State officials say the New York Racing Association will continue to operate the Aqueduct, Belmont and Saratoga race tracks for another 25 years under a deal struck among political leaders in New York.
NYRA’s board still has to approve the deal, which was confirmed by two state officials who spoke on condition of anonymity because the agreement hasn’t been officially announced.
Under the tentative agreement, NYRA would get $105 million from the state to get out of bankruptcy and would agree to end its claim on the race track properties. NYRA has held the franchise since 1955.
But the deal approved by Gov. Eliot Spitzer and legislative leaders will mean a new NYRA, with greater accountability and an expanded board of directors to include more representatives of horse owners, breeders and government.
The agreement is intended to improve racing and bolster the 40,000-employee industry in New York and would end two years of efforts by competitors from the racing and gaming industries to topple NYRA despite its strong ties to New York politicians. Competitors from Australia to Churchill Downs promised more revenue to the state and industry and an end to years of state and federal investigations into NYRA’s management, which led the business into bankruptcy court despite other state bailouts in recent years.
But the situation was complicated by NYRA’s threat to fight for ownership rights to the tracks and some high-priced property around Aqueduct. Spitzer, former Gov. George Pataki and legislative leaders have long said that the state owns the land.

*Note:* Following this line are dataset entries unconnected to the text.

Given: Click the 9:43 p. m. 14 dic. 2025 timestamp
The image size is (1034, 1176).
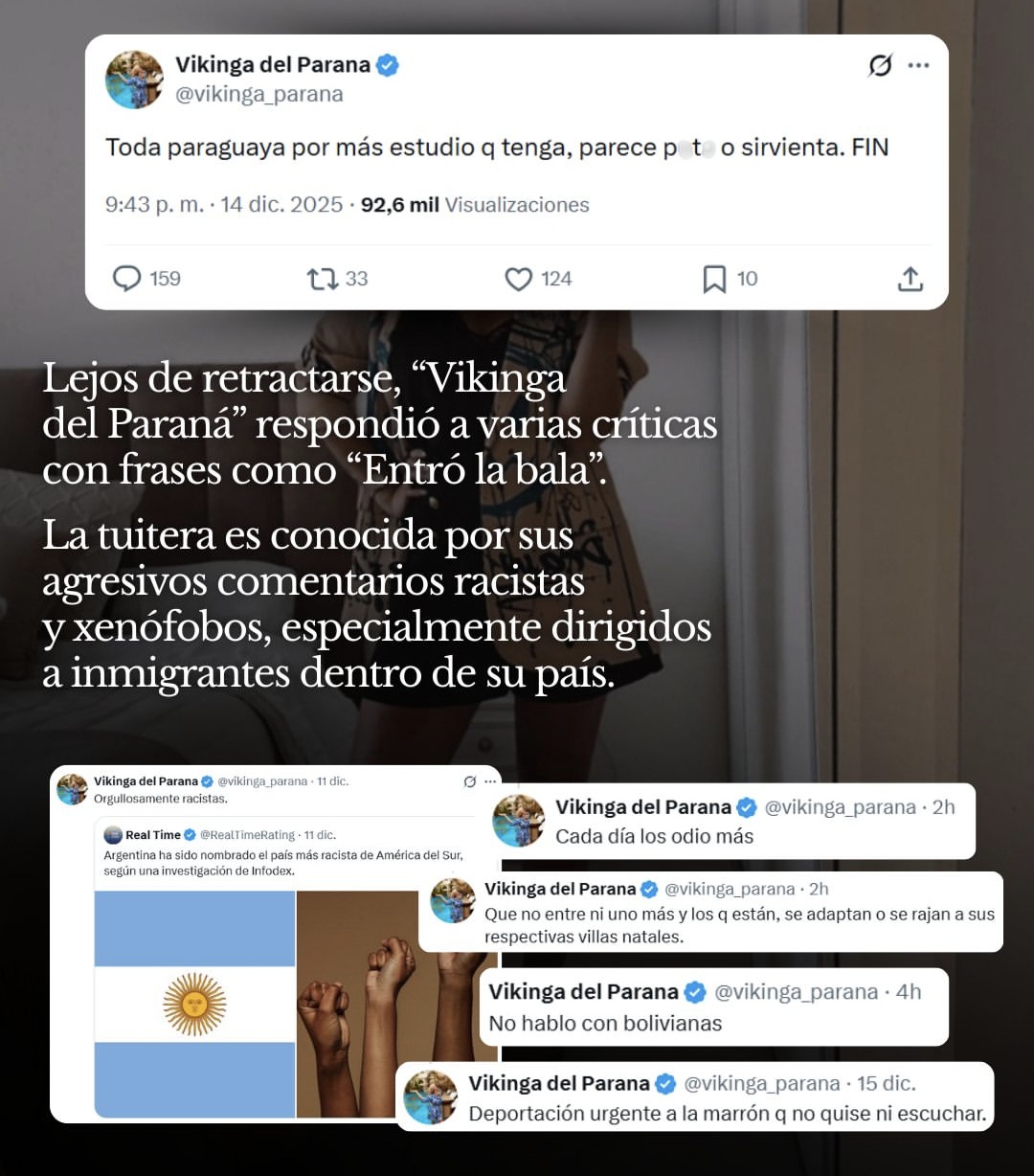Looking at the screenshot, I should (224, 205).
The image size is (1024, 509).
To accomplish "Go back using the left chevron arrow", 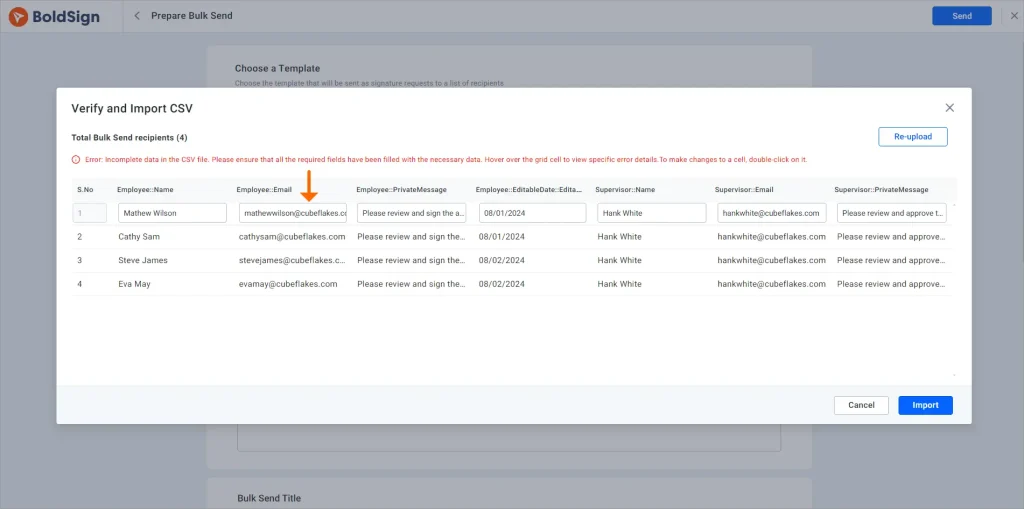I will 137,16.
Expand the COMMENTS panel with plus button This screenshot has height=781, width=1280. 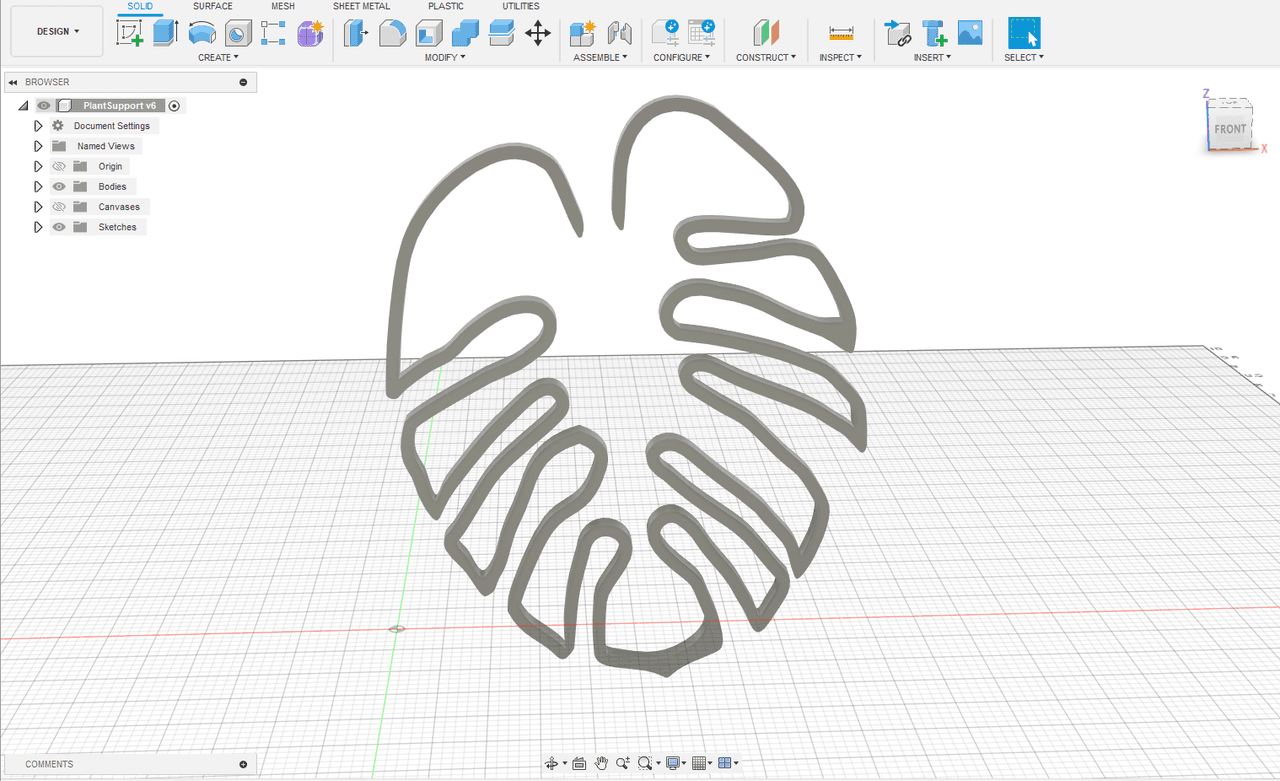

Details of the deal haven’t been released. But the framework of a tentative agreement outlined by Senate Republican leader Joseph Bruno last week included a third bailout of NYRA, this time with $75 million to pay off some of its debt and get out of bankruptcy court. Another $30 million in state money would be used for operating expenses this year. NYRA would still be about $200 million in debt.
In addition, a gaming company would be selected separately to operate video slot machines at Aqueduct, but no video slot machines would be installed at Belmont at this time.
All sides agreed Saratoga Race Course, the jewel of New York racing, wouldn’t be changed.